Reproduce all the entries beneath this sentence exactly.

Stored items:

┄┄┄┄┄┄┄┄┄┄┄┄┄┄┄┄┄┄┄┄

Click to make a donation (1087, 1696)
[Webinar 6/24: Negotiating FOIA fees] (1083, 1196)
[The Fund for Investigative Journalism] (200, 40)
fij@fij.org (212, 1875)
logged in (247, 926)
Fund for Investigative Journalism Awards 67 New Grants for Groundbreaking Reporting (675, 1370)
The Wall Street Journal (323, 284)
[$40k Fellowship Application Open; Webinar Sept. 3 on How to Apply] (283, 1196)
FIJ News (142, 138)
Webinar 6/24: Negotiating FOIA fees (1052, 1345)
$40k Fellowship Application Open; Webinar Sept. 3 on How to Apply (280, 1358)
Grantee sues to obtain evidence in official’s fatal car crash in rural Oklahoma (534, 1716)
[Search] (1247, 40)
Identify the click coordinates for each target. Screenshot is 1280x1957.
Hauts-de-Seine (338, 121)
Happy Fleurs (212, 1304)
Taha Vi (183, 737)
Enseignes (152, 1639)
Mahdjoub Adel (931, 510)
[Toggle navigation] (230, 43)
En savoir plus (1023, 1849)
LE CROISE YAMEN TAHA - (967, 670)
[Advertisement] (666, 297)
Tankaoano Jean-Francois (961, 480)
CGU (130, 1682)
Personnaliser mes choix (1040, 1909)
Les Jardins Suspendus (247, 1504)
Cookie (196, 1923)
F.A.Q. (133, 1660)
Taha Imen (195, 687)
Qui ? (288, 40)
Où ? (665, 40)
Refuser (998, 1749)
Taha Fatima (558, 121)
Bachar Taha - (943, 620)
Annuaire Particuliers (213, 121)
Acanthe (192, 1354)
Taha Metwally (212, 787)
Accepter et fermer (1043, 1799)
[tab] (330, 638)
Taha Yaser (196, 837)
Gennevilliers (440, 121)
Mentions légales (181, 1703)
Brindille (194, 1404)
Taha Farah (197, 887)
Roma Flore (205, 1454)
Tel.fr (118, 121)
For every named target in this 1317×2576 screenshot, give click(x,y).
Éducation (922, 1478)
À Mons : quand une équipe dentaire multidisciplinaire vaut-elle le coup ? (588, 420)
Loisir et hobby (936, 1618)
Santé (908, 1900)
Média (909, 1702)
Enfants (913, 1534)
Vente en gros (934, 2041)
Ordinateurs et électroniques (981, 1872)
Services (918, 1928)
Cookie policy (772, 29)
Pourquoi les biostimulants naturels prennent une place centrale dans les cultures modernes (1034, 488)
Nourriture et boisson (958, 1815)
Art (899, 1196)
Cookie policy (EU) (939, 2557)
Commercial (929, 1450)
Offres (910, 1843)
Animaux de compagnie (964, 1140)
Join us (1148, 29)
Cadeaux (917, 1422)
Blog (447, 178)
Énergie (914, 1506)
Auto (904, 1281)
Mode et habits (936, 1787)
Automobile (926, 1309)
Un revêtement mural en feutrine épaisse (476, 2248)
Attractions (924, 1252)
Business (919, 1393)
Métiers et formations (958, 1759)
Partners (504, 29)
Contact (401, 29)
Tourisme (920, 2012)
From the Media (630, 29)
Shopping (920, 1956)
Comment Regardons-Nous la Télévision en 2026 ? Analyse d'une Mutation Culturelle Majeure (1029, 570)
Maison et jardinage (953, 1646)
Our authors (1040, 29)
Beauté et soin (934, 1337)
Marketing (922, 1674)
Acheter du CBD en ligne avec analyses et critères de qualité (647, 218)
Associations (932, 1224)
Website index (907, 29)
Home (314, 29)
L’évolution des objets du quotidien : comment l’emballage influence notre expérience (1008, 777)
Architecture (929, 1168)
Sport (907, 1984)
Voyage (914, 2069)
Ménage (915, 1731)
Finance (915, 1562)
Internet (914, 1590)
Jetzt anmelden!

┄┄┄┄┄┄┄┄┄┄┄┄┄┄┄┄┄┄┄┄

Final answer:
Click to make a donation (1087, 1696)
[Webinar 6/24: Negotiating FOIA fees] (1083, 1196)
[The Fund for Investigative Journalism] (200, 40)
fij@fij.org (212, 1875)
logged in (247, 926)
Fund for Investigative Journalism Awards 67 New Grants for Groundbreaking Reporting (675, 1370)
The Wall Street Journal (323, 284)
[$40k Fellowship Application Open; Webinar Sept. 3 on How to Apply] (283, 1196)
FIJ News (142, 138)
Webinar 6/24: Negotiating FOIA fees (1052, 1345)
$40k Fellowship Application Open; Webinar Sept. 3 on How to Apply (280, 1358)
Grantee sues to obtain evidence in official’s fatal car crash in rural Oklahoma (534, 1716)
[Search] (1247, 40)
Identify the click coordinates for each target. Screenshot is 1280x1957.
Hauts-de-Seine (338, 121)
Happy Fleurs (212, 1304)
Taha Vi (183, 737)
Enseignes (152, 1639)
Mahdjoub Adel (931, 510)
[Toggle navigation] (230, 43)
En savoir plus (1023, 1849)
LE CROISE YAMEN TAHA - (967, 670)
[Advertisement] (666, 297)
Tankaoano Jean-Francois (961, 480)
CGU (130, 1682)
Personnaliser mes choix (1040, 1909)
Les Jardins Suspendus (247, 1504)
Cookie (196, 1923)
F.A.Q. (133, 1660)
Taha Imen (195, 687)
Qui ? (288, 40)
Où ? (665, 40)
Refuser (998, 1749)
Taha Fatima (558, 121)
Bachar Taha - (943, 620)
Annuaire Particuliers (213, 121)
Acanthe (192, 1354)
Taha Metwally (212, 787)
Accepter et fermer (1043, 1799)
[tab] (330, 638)
Taha Yaser (196, 837)
Gennevilliers (440, 121)
Mentions légales (181, 1703)
Brindille (194, 1404)
Taha Farah (197, 887)
Roma Flore (205, 1454)
Tel.fr (118, 121)
For every named target in this 1317×2576 screenshot, give click(x,y).
Éducation (922, 1478)
À Mons : quand une équipe dentaire multidisciplinaire vaut-elle le coup ? (588, 420)
Loisir et hobby (936, 1618)
Santé (908, 1900)
Média (909, 1702)
Enfants (913, 1534)
Vente en gros (934, 2041)
Ordinateurs et électroniques (981, 1872)
Services (918, 1928)
Cookie policy (772, 29)
Pourquoi les biostimulants naturels prennent une place centrale dans les cultures modernes (1034, 488)
Nourriture et boisson (958, 1815)
Art (899, 1196)
Cookie policy (EU) (939, 2557)
Commercial (929, 1450)
Offres (910, 1843)
Animaux de compagnie (964, 1140)
Join us (1148, 29)
Cadeaux (917, 1422)
Blog (447, 178)
Énergie (914, 1506)
Auto (904, 1281)
Mode et habits (936, 1787)
Automobile (926, 1309)
Un revêtement mural en feutrine épaisse (476, 2248)
Attractions (924, 1252)
Business (919, 1393)
Métiers et formations (958, 1759)
Partners (504, 29)
Contact (401, 29)
Tourisme (920, 2012)
From the Media (630, 29)
Shopping (920, 1956)
Comment Regardons-Nous la Télévision en 2026 ? Analyse d'une Mutation Culturelle Majeure (1029, 570)
Maison et jardinage (953, 1646)
Our authors (1040, 29)
Beauté et soin (934, 1337)
Marketing (922, 1674)
Acheter du CBD en ligne avec analyses et critères de qualité (647, 218)
Associations (932, 1224)
Website index (907, 29)
Home (314, 29)
L’évolution des objets du quotidien : comment l’emballage influence notre expérience (1008, 777)
Architecture (929, 1168)
Sport (907, 1984)
Voyage (914, 2069)
Ménage (915, 1731)
Finance (915, 1562)
Internet (914, 1590)
Jetzt anmelden!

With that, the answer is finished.